Records excerpted from a collection
++++++++++

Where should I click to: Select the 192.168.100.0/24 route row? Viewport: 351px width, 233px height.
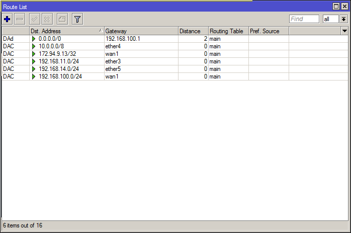(x=60, y=76)
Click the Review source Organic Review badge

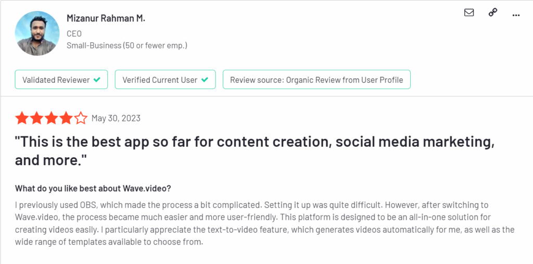pyautogui.click(x=316, y=80)
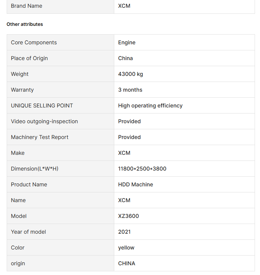Click the Color value yellow
The image size is (260, 275).
126,248
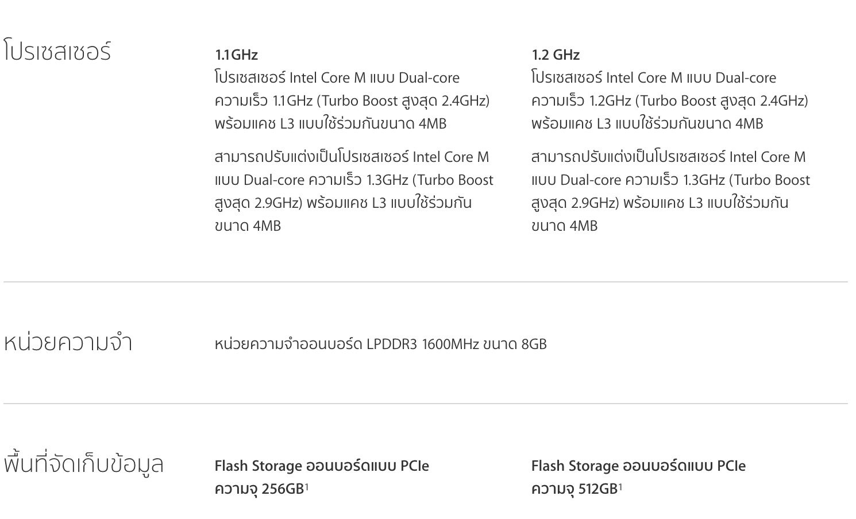Image resolution: width=856 pixels, height=519 pixels.
Task: Select the ความจุ 256GB capacity text
Action: (x=259, y=489)
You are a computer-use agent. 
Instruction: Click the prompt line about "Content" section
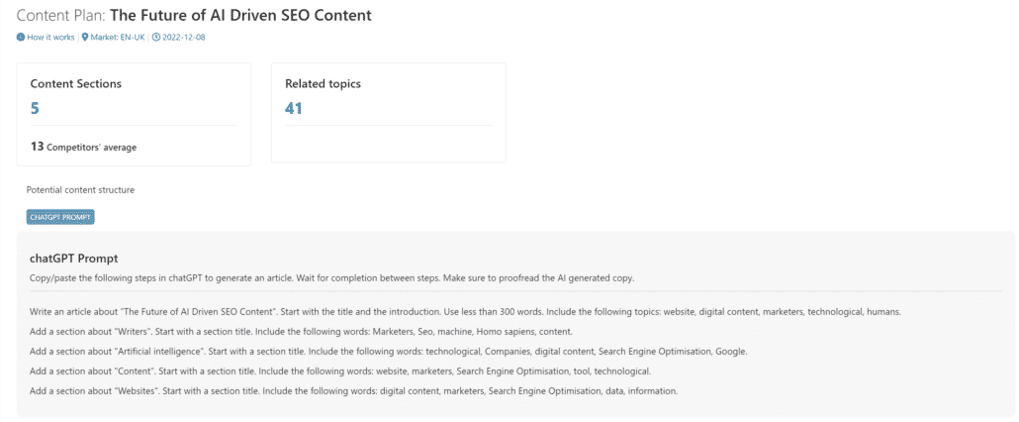tap(340, 371)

++++++++++

§ **AIM OF THE TASK**: Please replace "route row" with "route entry" throughout the rows above. Give them again with everything else unchanged and the pictures left out.

§ **RESULT OF THIS TASK**:
Where should I click to: Select the 192.168.100.0/24 route entry? Viewport: 351px width, 233px height.
(x=60, y=76)
Click the Review source Organic Review badge

pyautogui.click(x=316, y=80)
Click the Color value yellow
The image size is (260, 275).
126,248
Image resolution: width=856 pixels, height=519 pixels.
Task: Select the ความจุ 256GB capacity text
Action: (x=259, y=489)
You are a computer-use agent. 
Instruction: Click the prompt line about "Content" section
tap(340, 371)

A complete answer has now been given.